The Most Dangerous Aspect of Modern Technology

In 2009, a correspondent of Theodore Kaczynski asked if nuclear weapons are the most dangerous aspect of our modern technology. In the following, this writer will summarize and paraphrase the response given by Kaczynski, along with his own commentary.

Nuclear weapons have been considered for a long time as the principle danger facing mankind, intensified by our incredibly perilous brush with potential nuclear war during the Cold War between the United Sates and the Soviet Union. This writer has personally read that it would take a mere dozen or more nuclear weapons to ‘destroy the world’, and in modern estimates that number has gotten as low as 8 by some projections (albeit when utilizing only the most powerful of warheads produced to date and detonated in very particular locations that are not necessarily reasonable to expect in a war).

One must consider that, while there is a certain undeniable risk of nuclear war, the chances are not likely. Nations and their institutions have a strong incentive to avoid such actions. Even in the event of the worst projected practical nuclear catastrophe, the damage would not be enough to entirely wipe out all of the most complex life forms on Earth, and the possibility of some humans surviving such an event is very real. The consequences of such a war would still be dire. As mentioned, an ‘all-out’ nuclear war where nations commit fully to mutually assured destruction is entirely unlikely.

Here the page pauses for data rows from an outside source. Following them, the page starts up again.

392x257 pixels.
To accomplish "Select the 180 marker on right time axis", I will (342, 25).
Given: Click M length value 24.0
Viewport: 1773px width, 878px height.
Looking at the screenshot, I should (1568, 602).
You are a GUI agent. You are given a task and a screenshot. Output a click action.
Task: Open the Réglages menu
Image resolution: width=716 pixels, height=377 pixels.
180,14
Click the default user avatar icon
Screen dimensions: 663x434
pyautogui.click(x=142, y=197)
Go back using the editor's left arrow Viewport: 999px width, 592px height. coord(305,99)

However, nuclear weapons are not the most crucial danger that we are faced with as a result of modern technology. That most crucial danger is what will be presented to us as the solutions to climate change.

It is virtually certain that the world’s nations will fail to reduce their emissions of carbon dioxide in time to prevent disastrous effects of climate change. In this fast approaching point in the future, the only way to combat the effects of climate change will be through human ‘Geo-Engineering’ which will artificially keep the effects to ‘acceptable limits’. As the climate of the Earth is a global system, it is incredibly complex and intricate, and as with any complex system, only some results of tampering or the consequences of attempts to guide the system in a certain direction can only be reasonably predicted for the very short term. Attempts to meddle with the environment always have unforeseen consequences. In order to correct these consequences, further intervention in the environment is required, which leads to even more unforeseen consequences. This will be a feedback loop of constantly proposing solutions to try to mitigate the damages created by the previous solutions.

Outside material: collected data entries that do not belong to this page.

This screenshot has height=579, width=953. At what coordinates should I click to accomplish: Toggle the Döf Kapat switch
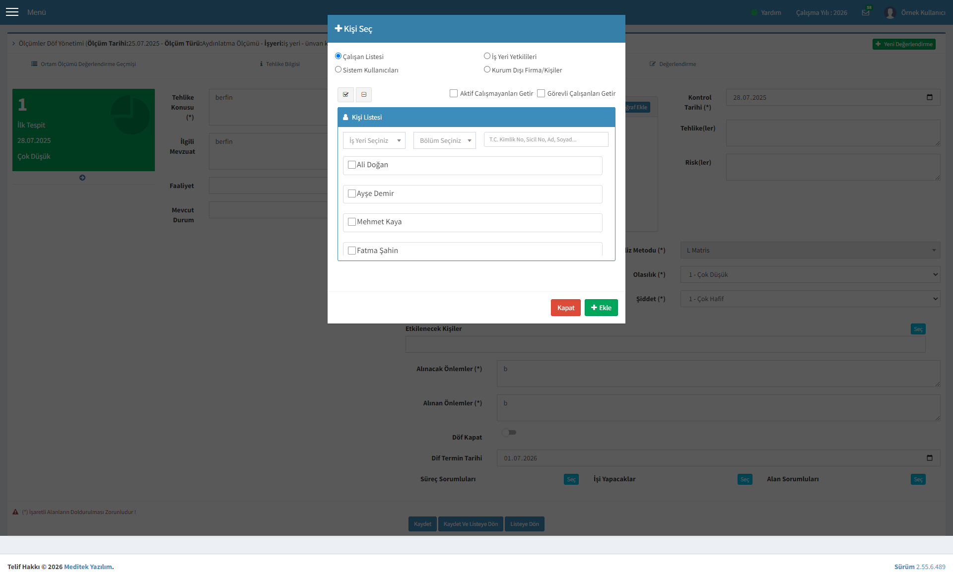tap(509, 433)
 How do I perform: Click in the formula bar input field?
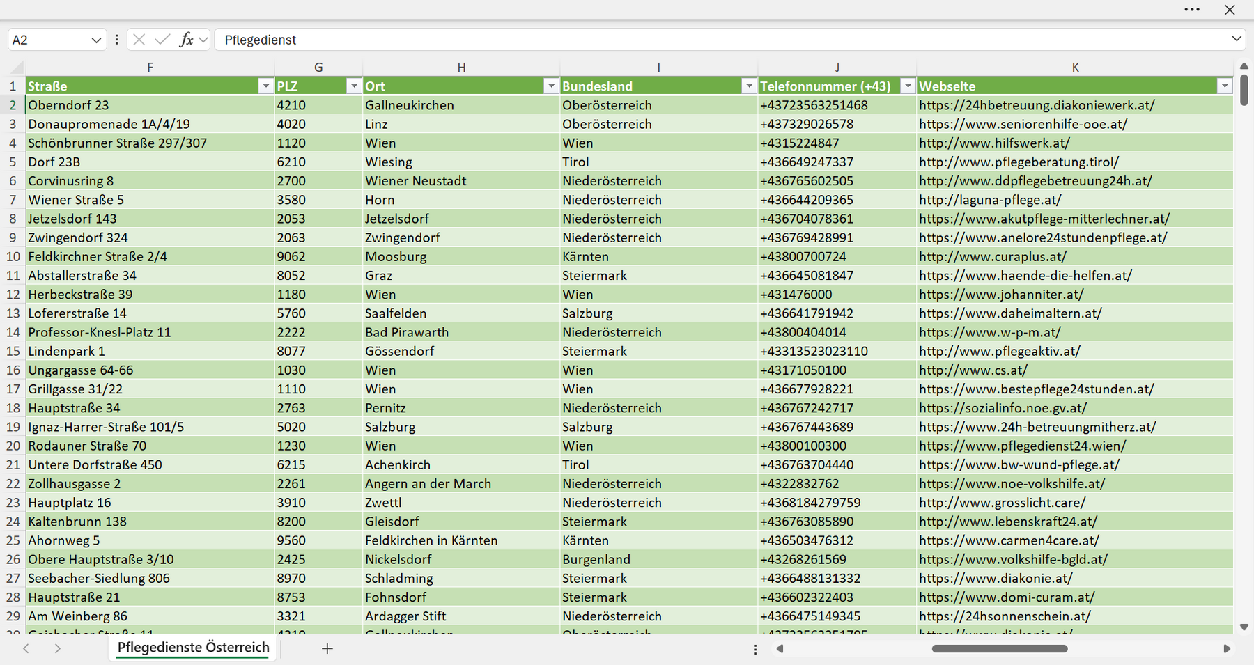tap(721, 40)
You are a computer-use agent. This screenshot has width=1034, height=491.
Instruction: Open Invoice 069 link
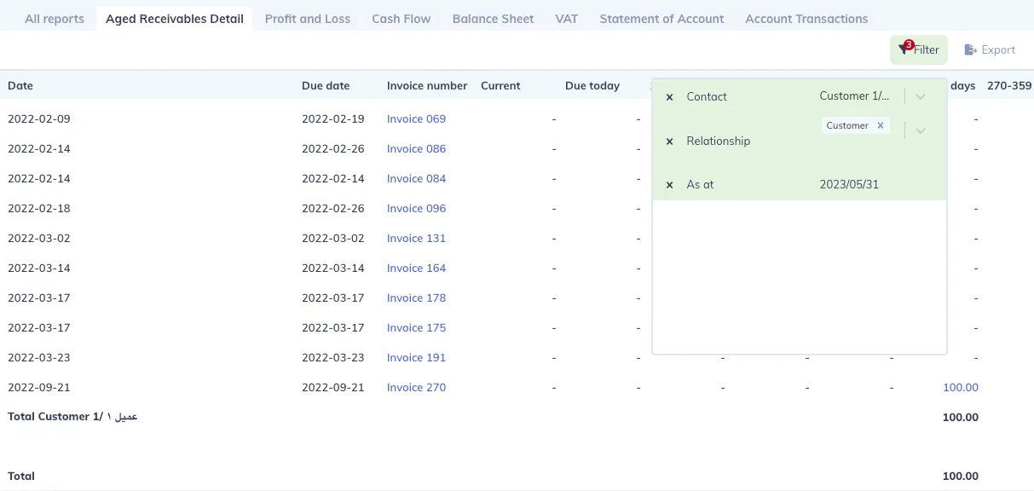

For hundreds of millions of years, natural processes have kept the global climate and the composition of the atmosphere within the limits that allow for the survival and evolution of complex life. Changes that occur within these system are generally very slow; however, sometimes the climate varies enough to cause a great number of species to go extinct. Even then, no event has yet caused the total extinction of all complex organisms.

If humans were to take over this ‘climate management’, which they would have to in the near-certain event of passing the critical threshold for reducing emission prior to myriad increasingly devastating climate catastrophes, the natural processes that have governed the regulation of climate through unbroken succession of influence over it will lose their ability to function, as the alternative to human control is a spiraling global climate leading to mass extinction.

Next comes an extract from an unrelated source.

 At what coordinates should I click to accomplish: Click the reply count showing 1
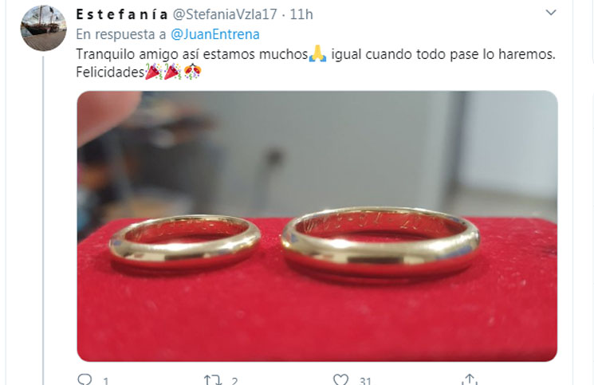coord(106,381)
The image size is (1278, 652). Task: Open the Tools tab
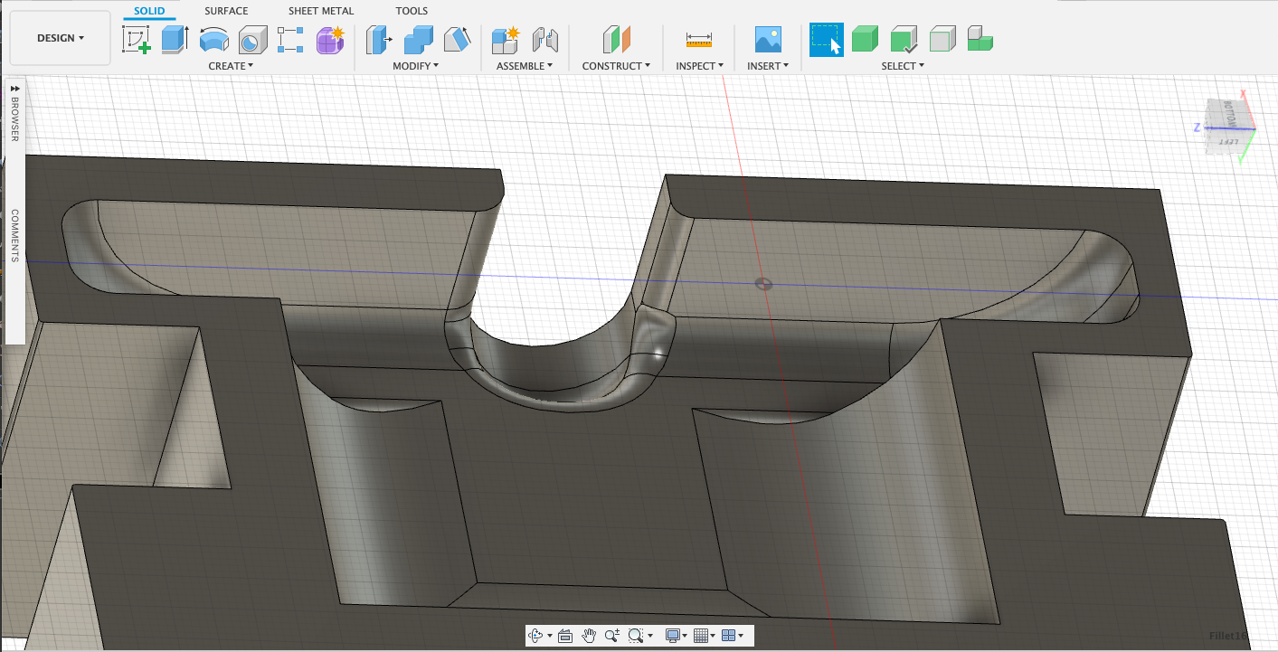(412, 11)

Since climate is a global phenomenon, such an effort by humans could not be managed by local groups. ‘Geo-Engineering’ will have to be carried out by a global organization, and thus will necessitate rapid, global communication. This will leave the safety of the people living on the Earth entirely dependent on the technological system which destroyed the climate in the first place, lest they face total destruction.

Every civilization before ours has eventually broken down, and our civilization will break down sooner or later (for reasons that we will cover in the next post). Thus, human climate change management will also break down with the system, and since the previous natural forces will now be nonfunctioning, the climate will go into complete shock. Such a reaction in the environment may lead to any number of catastrophes: the Earth becomes too hot or too cold for complex organisms to survive, the composition of the atmosphere could become too deficient in oxygen, or may be contaminated by toxic gasses, etcetera.

Once the nations of the world pass the point of no return and are forced to manage the climate artificially through their own survival, the technological system will be considered totally essential for survival as its breakdown would mean radical disruption of the climate. At such a point, an unintentional breakdown of or a revolution against such a system would mean death (and suicide in the case of revolution). This directly entails the deadline of the ‘point of no return’ for emissions with the hopes of the human race having a planet to live on after the inevitable destruction the technological system (again the inevitability of the destruction will be made in our next post).

The world’s elite are actually afraid of a nuclear war because it threatens their life or their ability to hold power. Thus, these technocrats will be happy to take over the management of the climate and see to it that the system is made immune to challenging by those who wish to willingly overthrow it.

Best wishes to everyone, and good luck out there.